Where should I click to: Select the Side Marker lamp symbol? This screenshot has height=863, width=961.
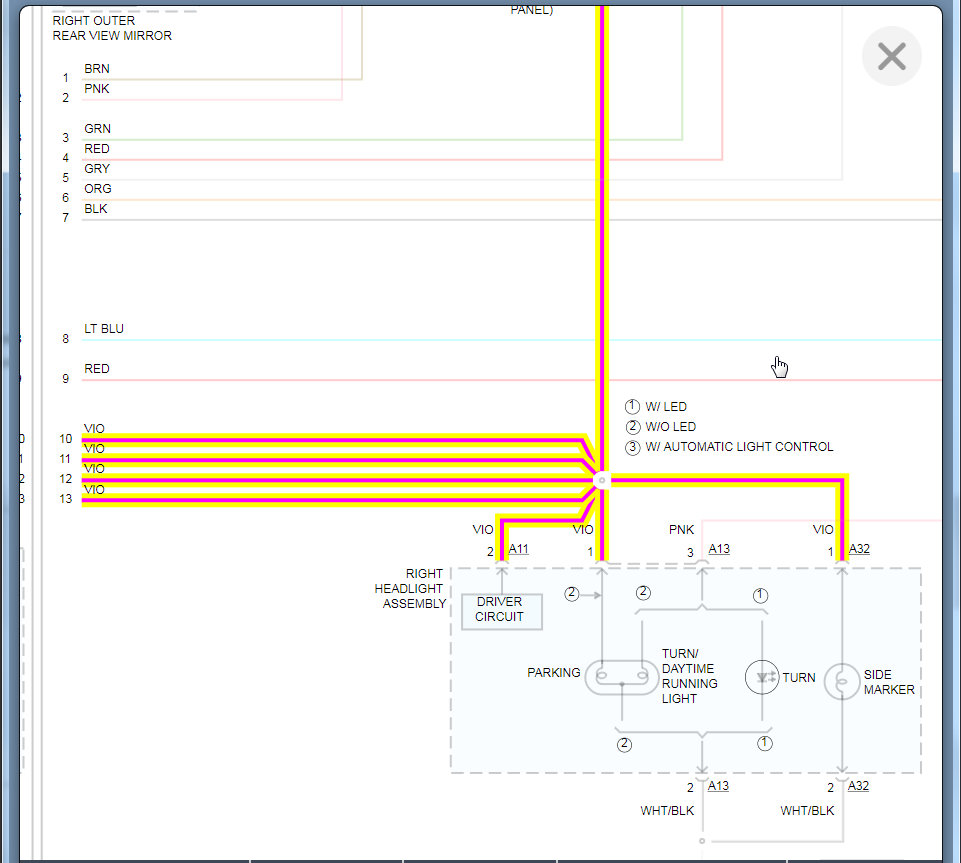pyautogui.click(x=842, y=682)
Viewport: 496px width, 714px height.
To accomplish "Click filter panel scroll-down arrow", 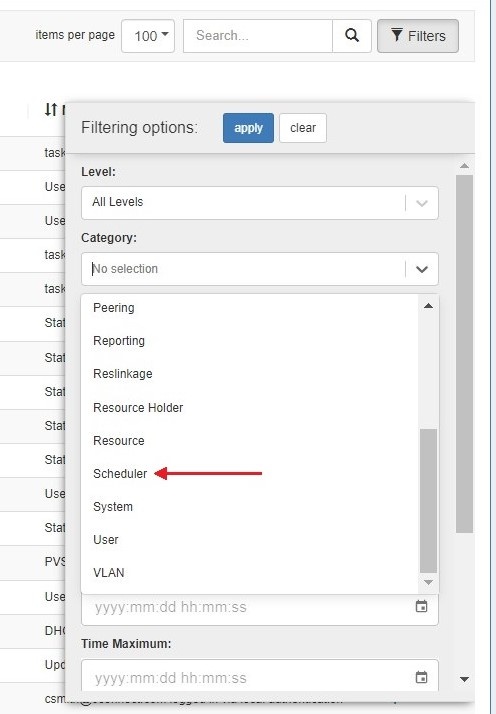I will (464, 679).
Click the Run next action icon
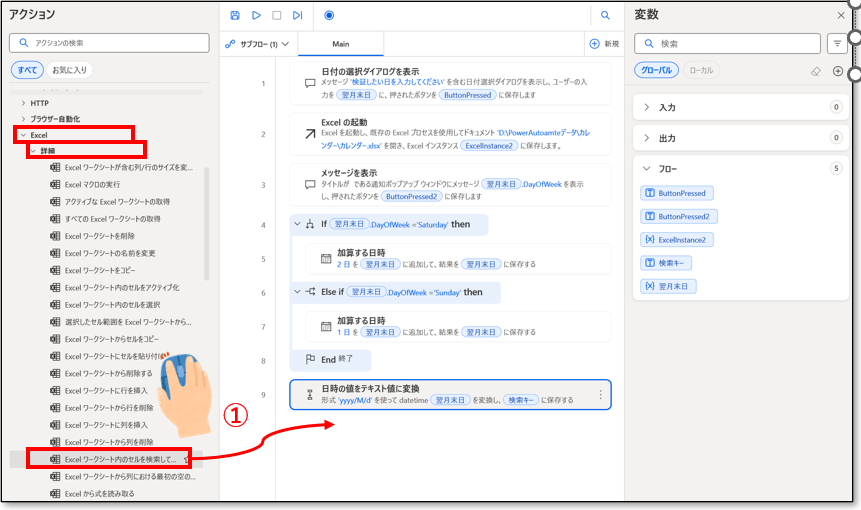 coord(297,15)
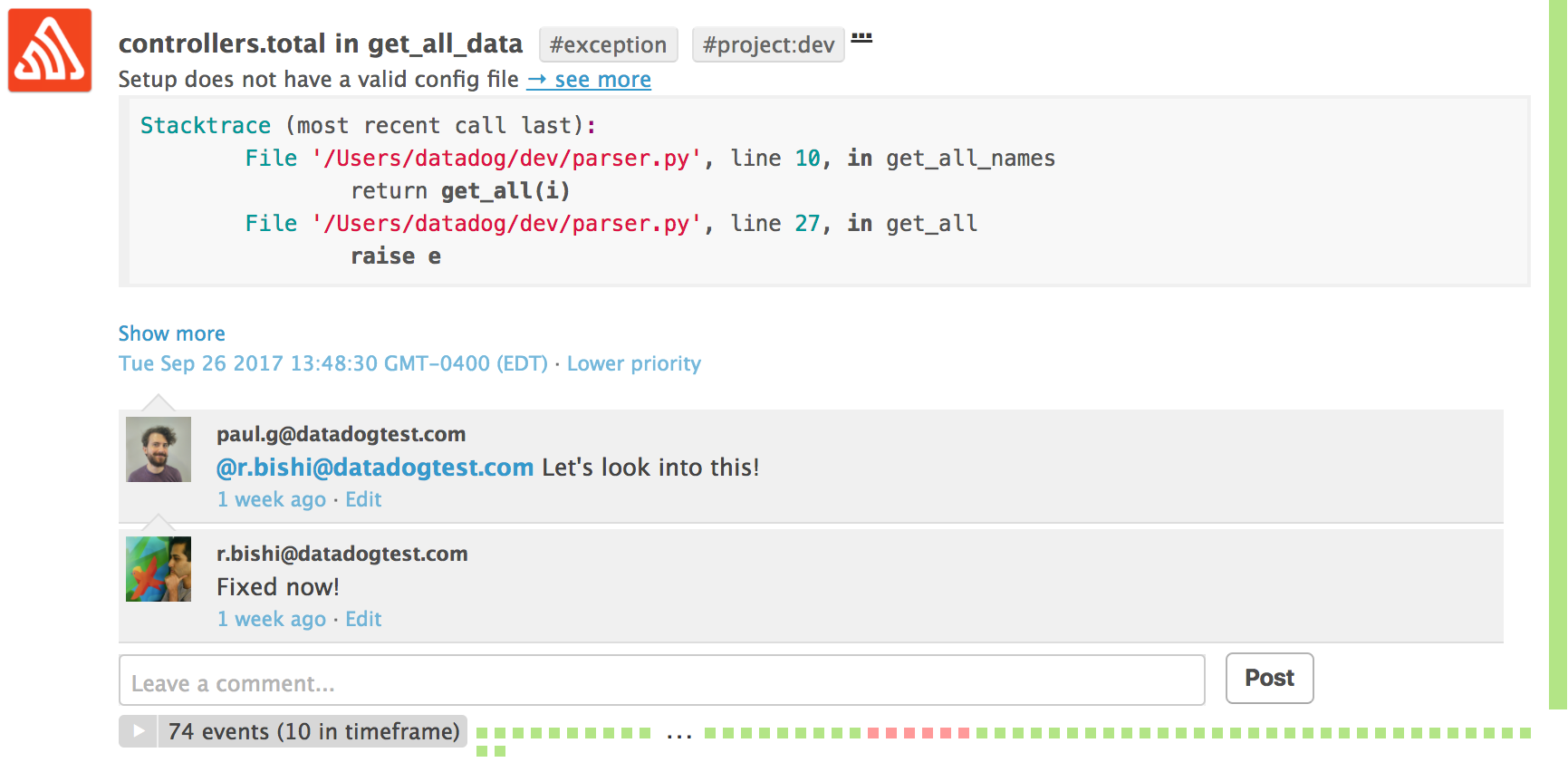
Task: Click r.bishi's avatar picture
Action: pyautogui.click(x=159, y=569)
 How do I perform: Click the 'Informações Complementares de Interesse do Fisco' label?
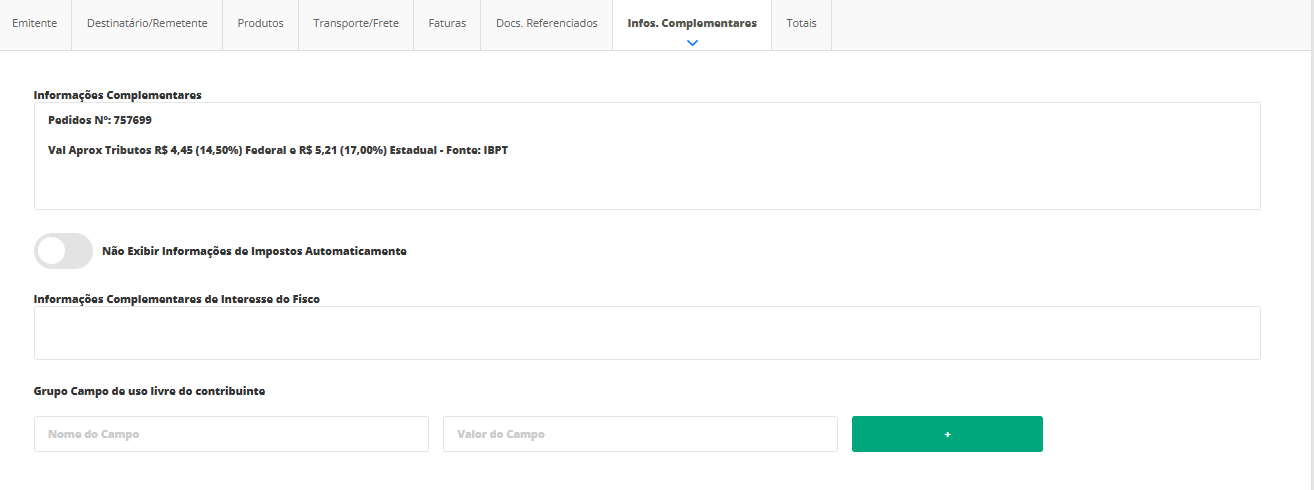point(177,298)
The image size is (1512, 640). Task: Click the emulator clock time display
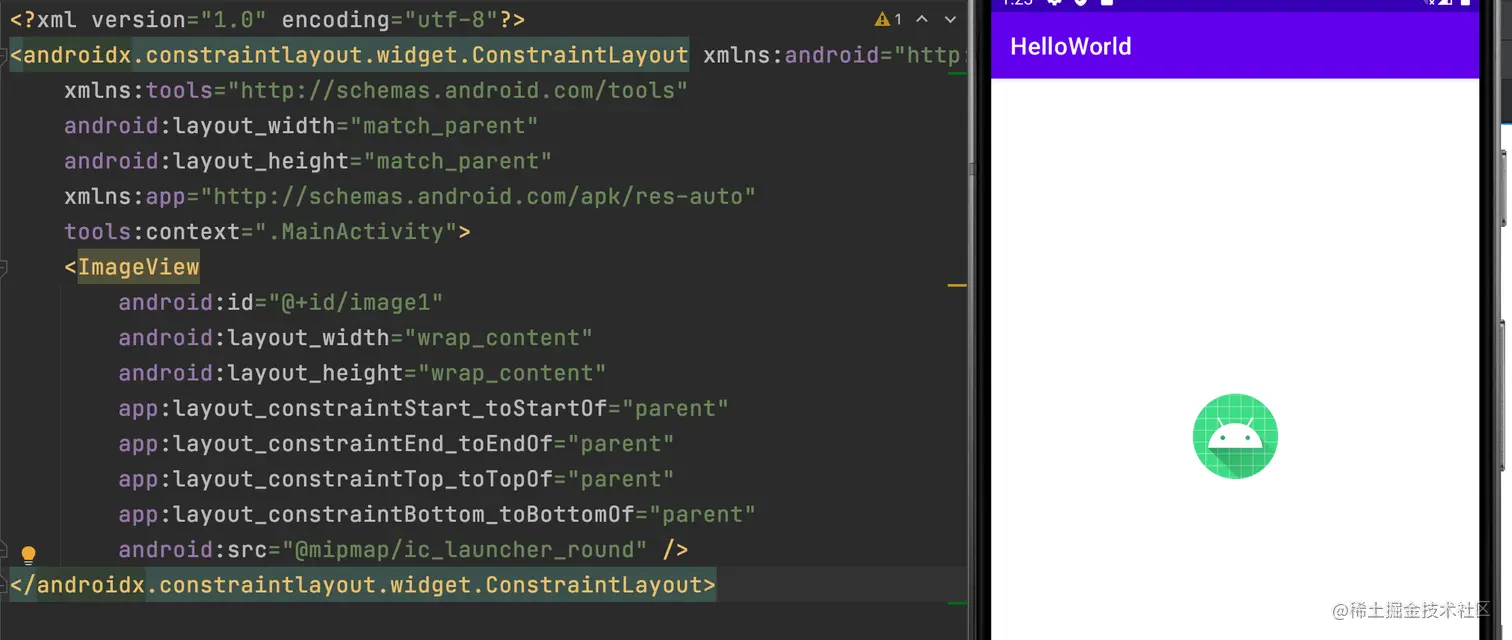click(x=1016, y=3)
====
Assigned task> The lines from the one containing "The image size" to the end of the material must be output exactly, both ends included; no picture may appear.

Reply to the exercise>
The image size is (1512, 640). Task: Click the emulator clock time display
click(x=1016, y=3)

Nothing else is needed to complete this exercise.